[Prompt] In the data below, find the line with "This screenshot has height=560, width=737." and the line with "Given: Click the", then restate both and every line between them exactly, minus the pictures.

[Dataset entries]
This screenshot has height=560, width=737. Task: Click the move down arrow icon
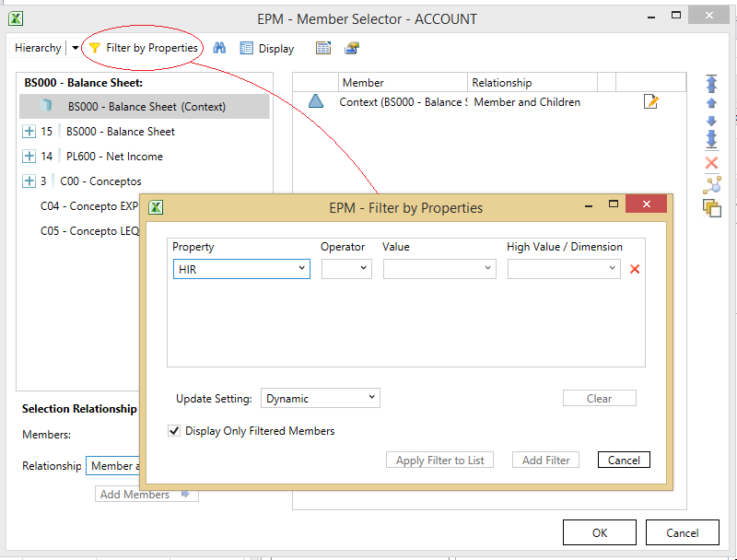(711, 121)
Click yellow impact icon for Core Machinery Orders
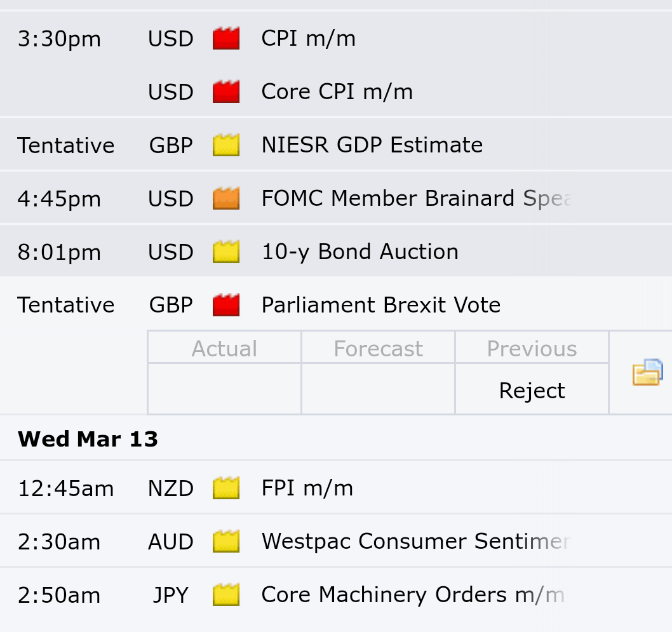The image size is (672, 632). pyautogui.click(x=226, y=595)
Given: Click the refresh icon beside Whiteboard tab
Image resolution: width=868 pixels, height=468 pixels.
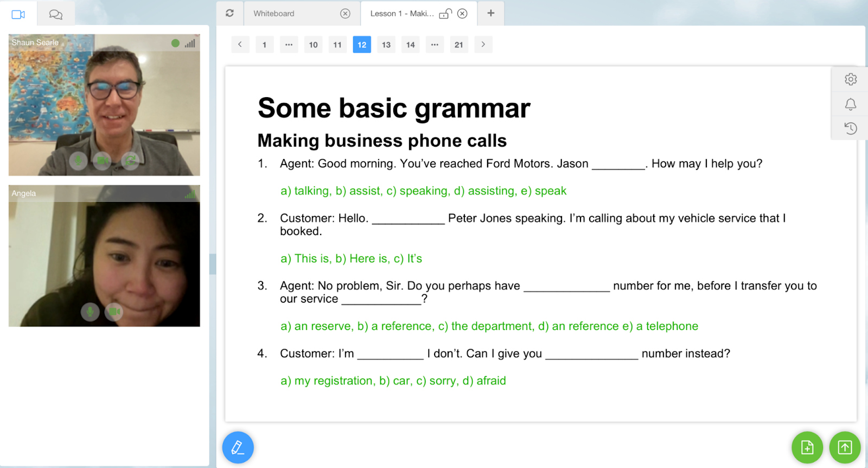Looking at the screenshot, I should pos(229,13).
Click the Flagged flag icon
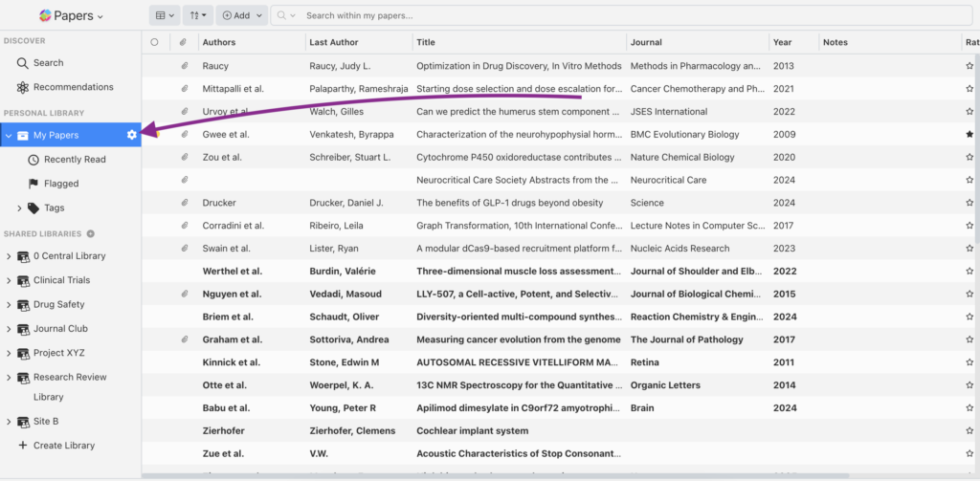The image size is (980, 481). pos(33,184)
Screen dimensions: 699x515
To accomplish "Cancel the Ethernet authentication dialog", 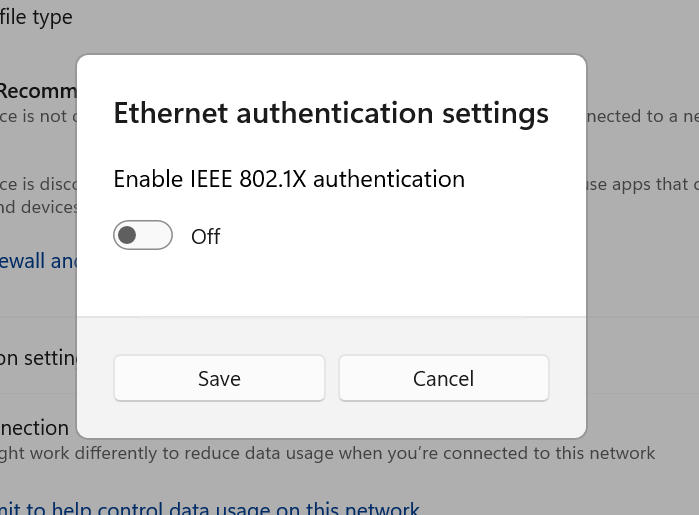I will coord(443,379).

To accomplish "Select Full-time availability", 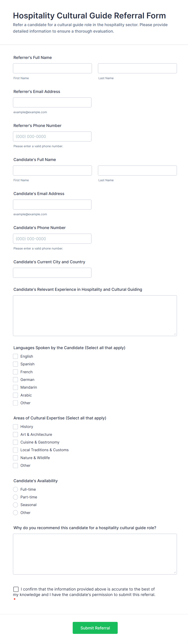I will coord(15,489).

* * *

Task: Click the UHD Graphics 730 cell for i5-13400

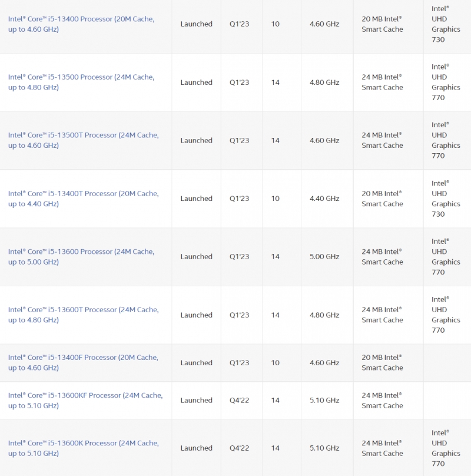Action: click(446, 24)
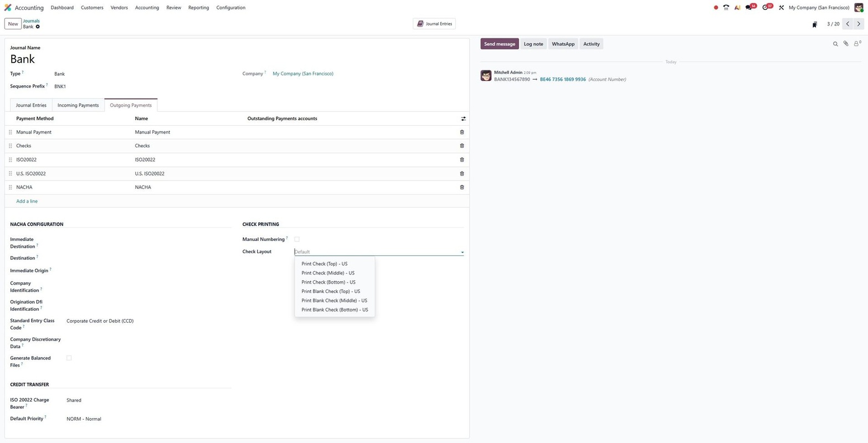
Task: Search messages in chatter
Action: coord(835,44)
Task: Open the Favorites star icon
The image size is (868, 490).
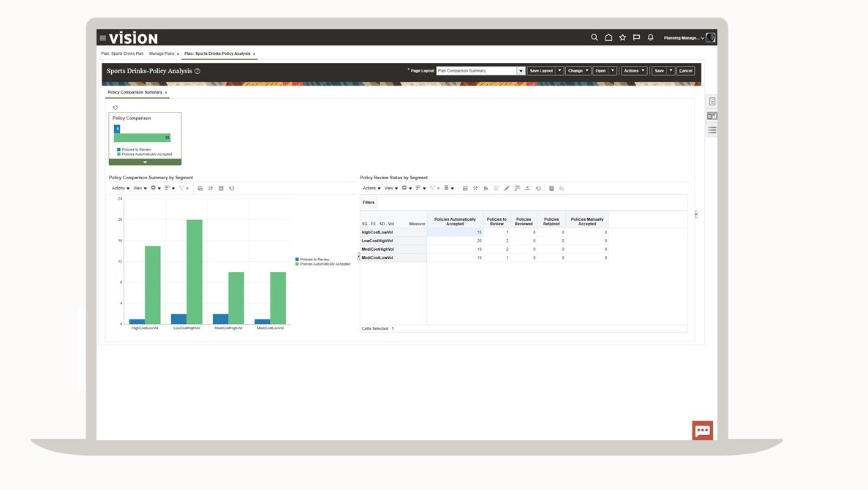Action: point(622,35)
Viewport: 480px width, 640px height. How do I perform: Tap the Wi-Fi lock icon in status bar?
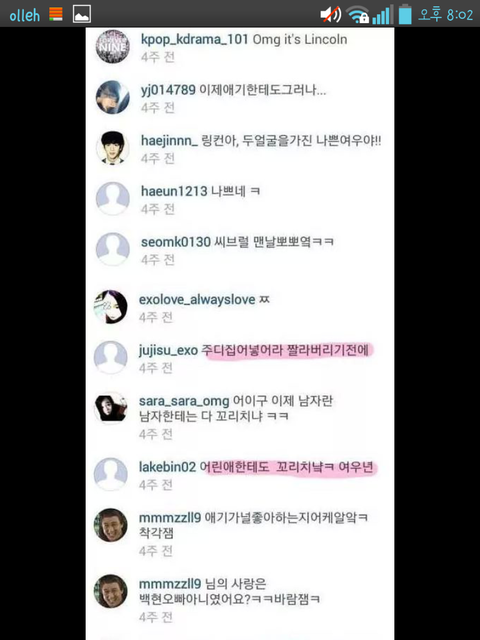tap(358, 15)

* * *

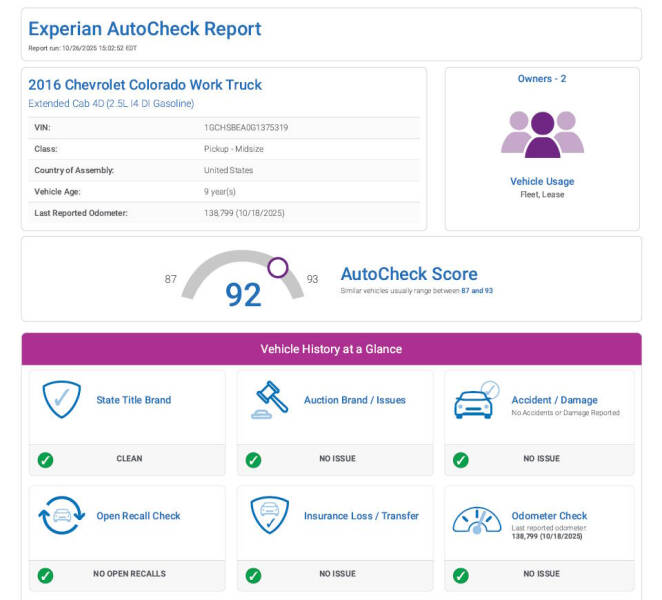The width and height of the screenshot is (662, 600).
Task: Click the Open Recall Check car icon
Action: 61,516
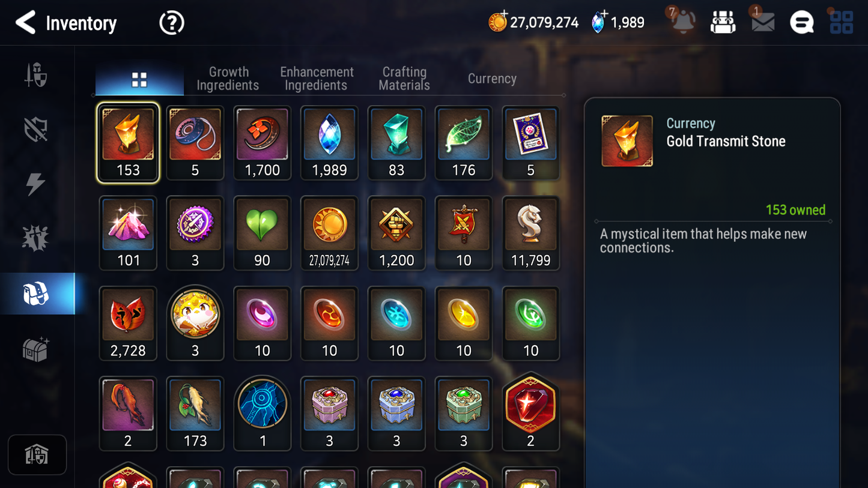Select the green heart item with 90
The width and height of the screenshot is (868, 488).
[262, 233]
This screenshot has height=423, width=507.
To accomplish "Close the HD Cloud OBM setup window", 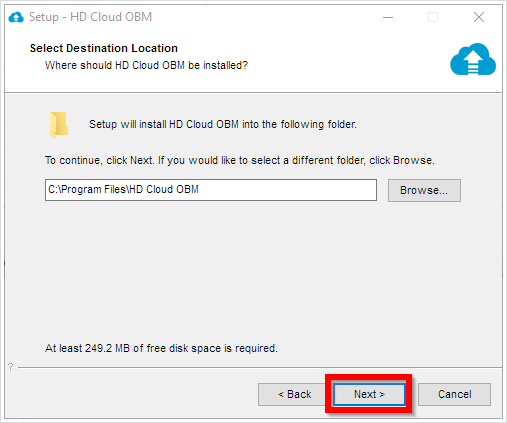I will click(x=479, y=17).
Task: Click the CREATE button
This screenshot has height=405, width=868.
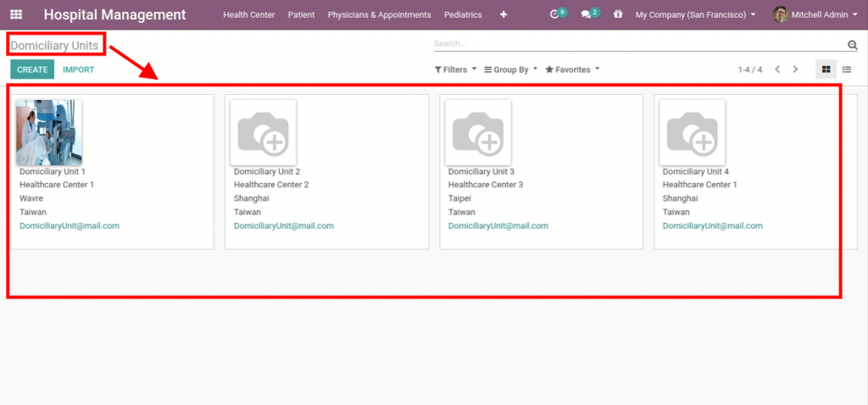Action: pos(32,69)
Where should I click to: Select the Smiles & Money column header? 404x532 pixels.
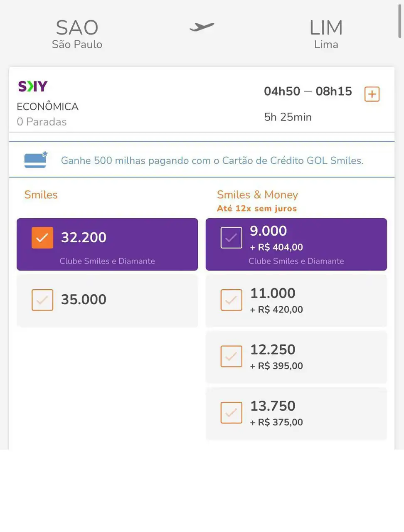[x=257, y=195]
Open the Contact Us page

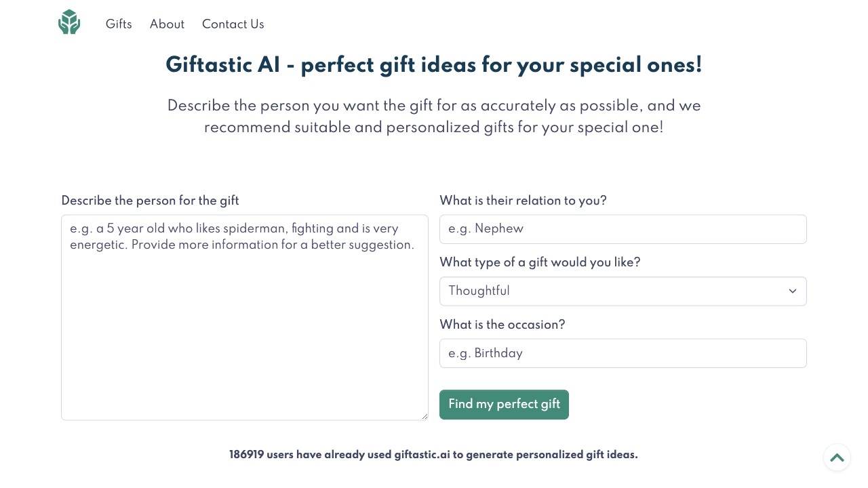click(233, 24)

[Finished task]
This screenshot has height=560, width=737. Task: Click the move down arrow icon
(711, 121)
Click yellow impact icon for Core Machinery Orders
The image size is (672, 632). pyautogui.click(x=226, y=595)
Given: Click the refresh icon beside Whiteboard tab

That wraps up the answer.